The diagnostics provided in accordance with the invention can be course or fine. The granularity of the partitioning can be tailored depending on the part design and application. Fewer segments may be chosen to reduce test times for volume statistics, for a signature analysis approach to selecting parts for fine diagnostics, and to provide a coarse region for further fault isolation. A larger number of segments, especially segments that map well to physical regions of a chip, are suited for fine diagnostics to support physical failure analysis and design debug.
Efficiencies can be achieved by optimizing test generation for manufacturing tests, as well as diagnostic pattern generation, for the diagnostic method provided in accordance with this invention.
Tester based search algorithms can be used to automate the processes called for by the present invention.
An original test (e.g., a conventional manufacturing test) can be used. No special test patterns are needed.
The present invention is applicable to wafers and modules, and is useful for many types of chips, design styles and applications. The present invention may also be extended to system or higher level diagnostics.
The foregoing description discloses only the preferred embodiments of the invention, and modifications of the above disclosed methods which fall within the scope of the invention will be readily apparent to those of ordinary skill in the art. Accordingly, while the present invention has been disclosed in connection with the preferred embodiments thereof, it should be understood that other embodiments may fall within the spirit and scope of the invention as defined by the following claims.

Claims

1. A test control device adapted to:

couple to an electronic device that is adapted to be partitioned into segments by using clock gating or signal gating; and

control the electronic device to identify one of the segments that is a source of a failure by selectively disabling at least one of the segments.
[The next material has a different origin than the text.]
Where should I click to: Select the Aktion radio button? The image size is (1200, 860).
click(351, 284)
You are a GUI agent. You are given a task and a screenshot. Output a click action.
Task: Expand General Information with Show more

2. A computer system chip comprising:

a test control device adapted to:

couple to an electronic device to be tested;

partition the electronic device into a plurality of segments by using clock gating or signal gating; and

control the electronic device to identify one of the plurality of segments that is a source of a failure by selectively disabling at least one of the plurality of segments.

3. The computer system chip of claim 2 wherein the test control device is adapted to partition the electronic device into the plurality of segments by using clock gating.

4. The computer system chip of claim 2 wherein the test control device is adapted to partition the electronic device into the plurality of segments by using signal gating.

5. A testing arrangement comprising:

a test control device adapted to:

control the electronic device to identify one of the segments that is a source of a failure by selectively disabling at least one of the segments; and

a computer adapted to employ the test control device to:

partition the electronic device into segments by using clock gating or signal gating; and

identify one of the segments that is a source of a failure by selectively disabling at least one of the segments.